→ **Requirements**:
Copy out the stretch of the blog text below from "Monday, June 23, 2014" through "Edward T. Newell).", word for word.

→ **Extracted text**:
┄┄┄┄┄┄

In the left column is bibliographic metadata and a list of unique terms that appear in the TEI document. The terms are clickable links to direct the user to the results page for that term's query. A user may click on the external link image to load the target URL (for example, to view the VIAF or Geonames page). Lastly, under each term are page numbers on which the term appears in the document. Clicking on one of these page number links will load the image and annotations in OpenLayers.

There are still some more improvements to make with the system, especially in making the TEI Header editable, but I think that this framework has really great potential for lowering the barriers to creating, editing, and publishing TEI, especially in a large scale linked open data system.

Monday, June 23, 2014

ANS' Archer v2 has gone live: EAD + EAC-CPF + SPARQL

I have spent much of the last two weeks working on deploying the newest version of EADitor and xEAC into production for version of of Archer, the Archives of the American Numismatic Society. As mentioned in earlier blog posts, EADitor has been hooked up to xEAC for personal, corporate, and family name lookups. Furthermore, both applications will serialize data into RDF and post into a triplestore to further connect archival content with authorities. EADitor supports the publication of MODS records in addition to EAD finding aids (although there is no editing form for MODS as of yet), and we will be publishing our first TEI files in the coming weeks (annotated facsimiles from the Greek numismatic research notebooks of Edward T. Newell).

┄┄┄┄┄┄

→ **Information provided**:

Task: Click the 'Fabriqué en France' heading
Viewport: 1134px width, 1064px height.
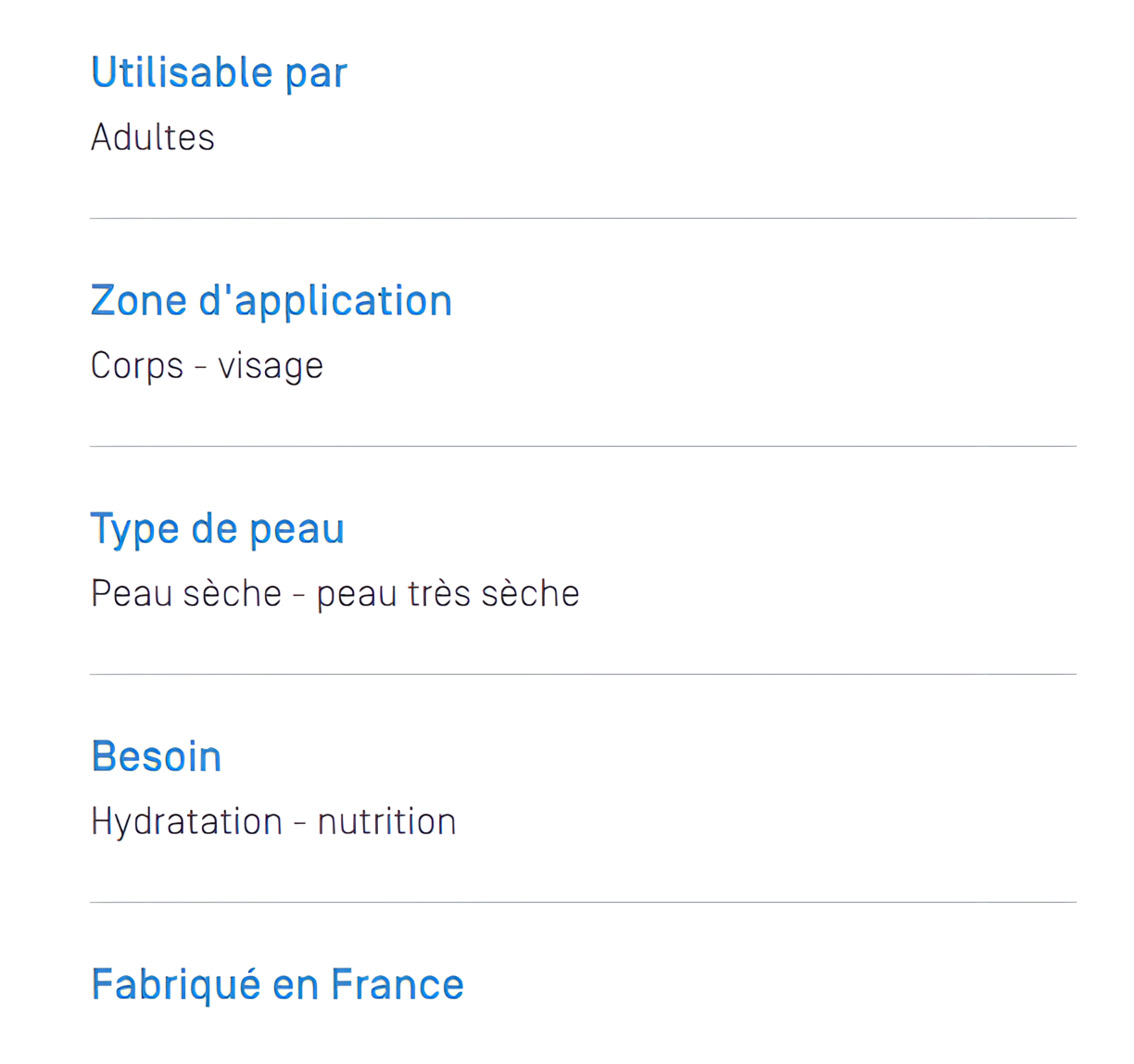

┄┄┄┄┄┄

→ **Reply**:
Monday, June 23, 2014

ANS' Archer v2 has gone live: EAD + EAC-CPF + SPARQL

I have spent much of the last two weeks working on deploying the newest version of EADitor and xEAC into production for version of of Archer, the Archives of the American Numismatic Society. As mentioned in earlier blog posts, EADitor has been hooked up to xEAC for personal, corporate, and family name lookups. Furthermore, both applications will serialize data into RDF and post into a triplestore to further connect archival content with authorities. EADitor supports the publication of MODS records in addition to EAD finding aids (although there is no editing form for MODS as of yet), and we will be publishing our first TEI files in the coming weeks (annotated facsimiles from the Greek numismatic research notebooks of Edward T. Newell).